Ce matin du jeudi 29 mai, dans un vacarme de moteurs usés et d’odeurs de maïs grillé, l’un des moulins d’Agoè Logopé tourne à plein régime. Les femmes patientent en file indienne, chacune avec son seau en plastique, parfois un bébé au dos. Mais sur la porte métallique rouillée, un document attire tous les regards : une feuille imprimée, scellée par un cachet syndical, avec un chiffre en gras tout en bas. Prix de l’affiche officielle : 1 000 F CFA. Pas un mot de plus.
À peine entré, M. Kodjo, meunier depuis 17 ans, secoue la tête. « C’est la nouvelle donne. Tout a changé depuis ce matin. On n’a plus le choix. » Derrière son regard fatigué, l’inquiétude est palpable. Car la veille, le 28 mai, marque un tournant pour tous les moulins du Togo. Le Syndicat national des exploitants de moulins, pétrins et aiguisoirs du Togo (SYNEMPATO) a tranché : les prix des prestations sont officiellement revus à la hausse.
Une décision rendue publique à l’issue des Assemblées générales du mois de mai. Et dans un contexte où chaque franc compte, la mesure passe mal auprès des habitués.
Il faudra désormais débourser 250 F pour une mesure de maïs ou de Galikou, 500 F pour une bassine normale de fécule de manioc, 800 F pour une mesure de piment, 750 F pour l’arachide, et jusqu’à 1 000 F pour une mesure normale de mil germé. Les services liés au pétrissage suivent la même dynamique : le traitement d’un sac de farine de blé coûtera désormais 1 600 F.
Les usagers des services d’aiguisage ne sont pas en reste. Il faut désormais compter 2 000 F pour aiguiser une paire de meule N°1, 2 500 F pour une paire de meule N°2, et 1 000 F pour une paire de meule de piment.

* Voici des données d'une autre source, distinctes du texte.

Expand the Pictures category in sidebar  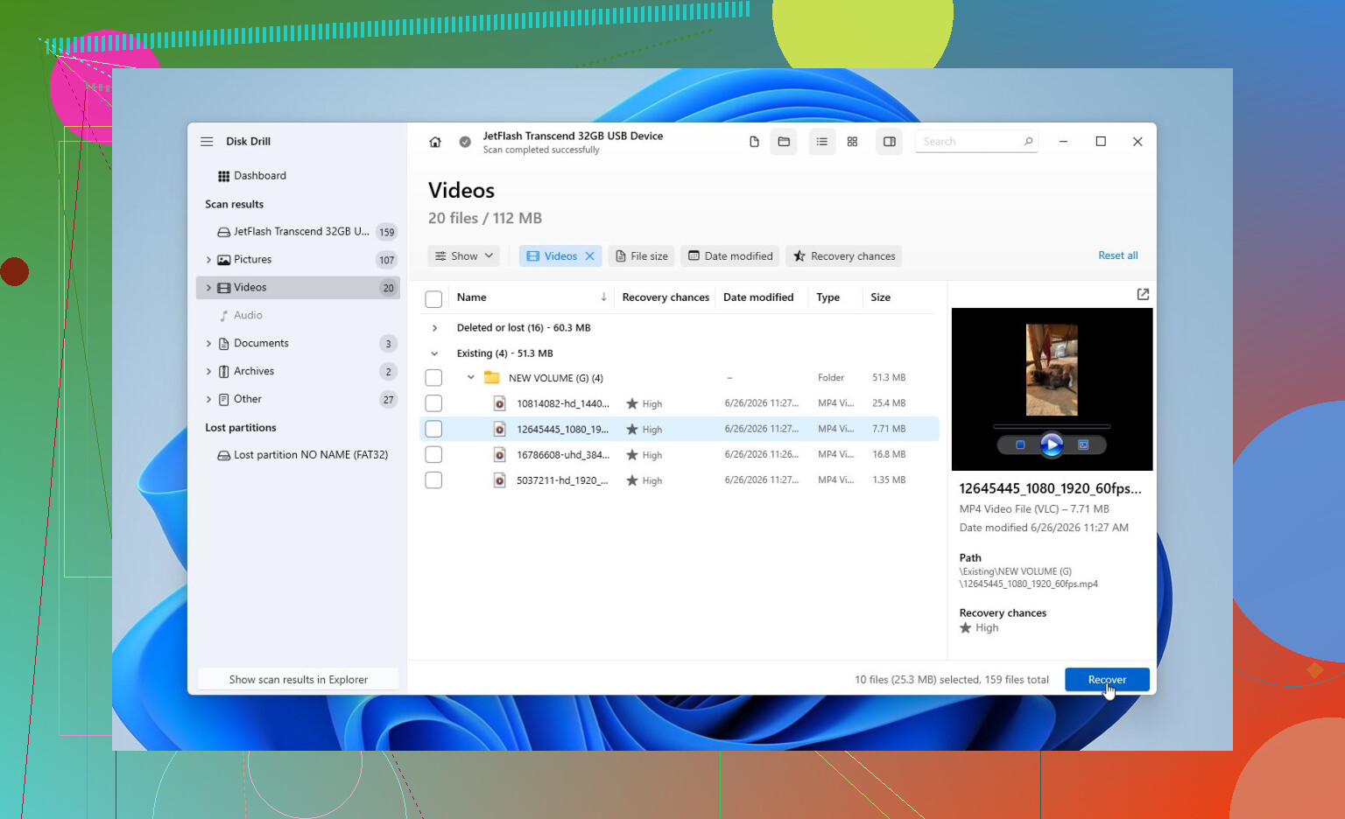click(x=208, y=260)
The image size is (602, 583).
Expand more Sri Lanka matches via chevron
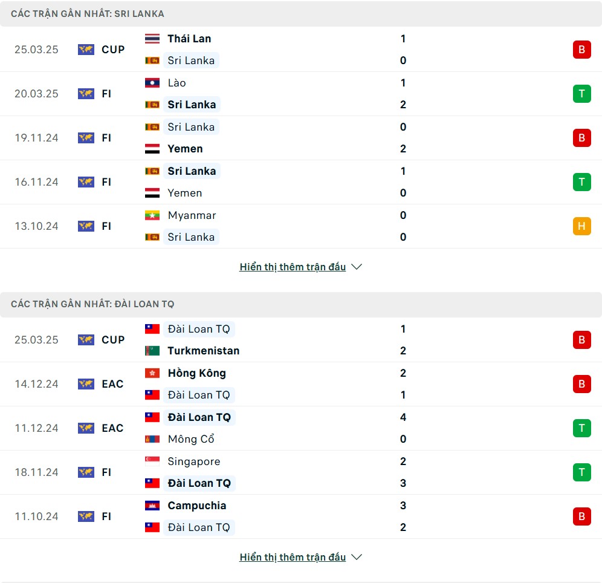tap(357, 267)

Mais ce n’est pas tant la hausse des prix qui intrigue que les modalités de leur application. Le syndicat met en place un système de contrôle rigide. « Tout contrevenant aux nouveaux tarifs se verra infliger une amende de 20 000 F », prévient le communiqué du SYNEMPATO.

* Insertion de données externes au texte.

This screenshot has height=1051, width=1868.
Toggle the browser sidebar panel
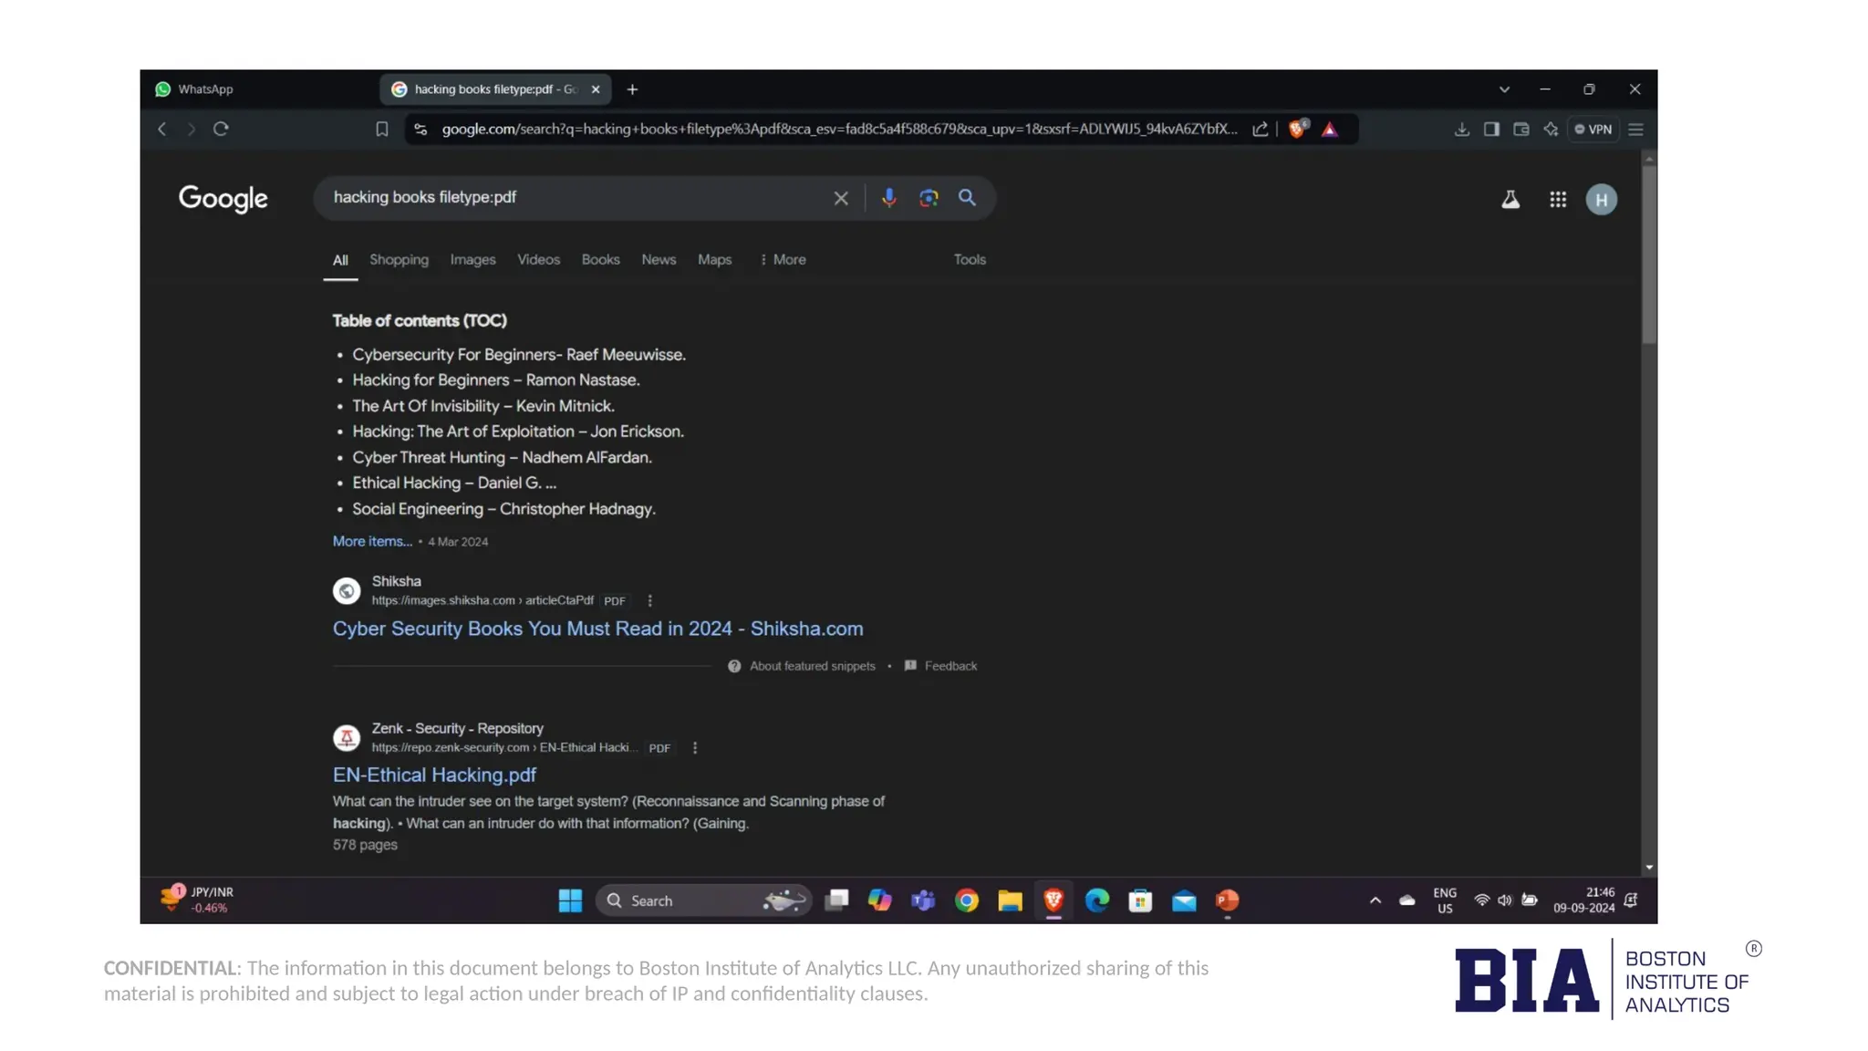pyautogui.click(x=1491, y=130)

Dans le quartier d’Agoè Kossigan, un autre moulin tourne. Là aussi, l’affiche est en place et le nouveau tarif étonne Ayaba, mère de six enfants. « Avant, je venais avec 500 francs, je repartais avec 4 bols par là. Aujourd’hui, je dois faire des choix. »

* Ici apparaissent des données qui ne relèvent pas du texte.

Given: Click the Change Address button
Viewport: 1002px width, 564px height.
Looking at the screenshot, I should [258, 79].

Mais pour les meuniers, l’heure n’est plus aux concessions. Le SYNEMPATO, par la voix de son secrétaire général Kodjovi Senko, justifie : « Il fallait revaloriser les salaires des meuniers. La vie devient chère pour eux aussi. L’électricité a augmenté depuis l’arrêté interministériel du 24 mars. Les pièces coûtent trop cher. Et les pertes se multiplient. »
Dans les coulisses, un malaise plus profond s’installe. Les exploitants dénoncent une invisibilité croissante. « On nous croit riches parce qu’on fait du bruit dans les quartiers. Mais entre l’électricité, les pannes, les meules à changer, on ne s’en sort plus », glisse Kevin, à Agoè.
Ce qui intrigue encore plus, ce sont les mesures de contrôle mises en place par le syndicat. Toute entorse aux nouveaux tarifs entraînera une amende de 20 000 F CFA. Et gare à celui qui afficherait une photocopie du document officiel : 5 000 F d’amende.
« On a décidé que seul l’original est valable. Il est vendu à 1 000 F. On veut éviter les faux documents et la concurrence déloyale », insiste Kodjovi Senko.
Dans un pays déjà secoué par la hausse des prix sur les marchés, l’augmentation dans les moulins fait craindre un effet domino sur la consommation populaire. À Lomé comme à l’intérieur du pays, le maïs, le manioc, le mil, la pâte, piliers de l’alimentation locale, risquent de devenir moins accessibles. Derrière ces ajustements tarifaires, c’est aussi toute la chaîne alimentaire qui pourrait être impactée. Dans une conjoncture économique marquée par la flambée des prix sur les marchés, l’inflation des denrées alimentaires et la réduction du pouvoir d’achat, la moindre hausse dans les services de transformation peut avoir des effets en cascade sur le panier de la ménagère.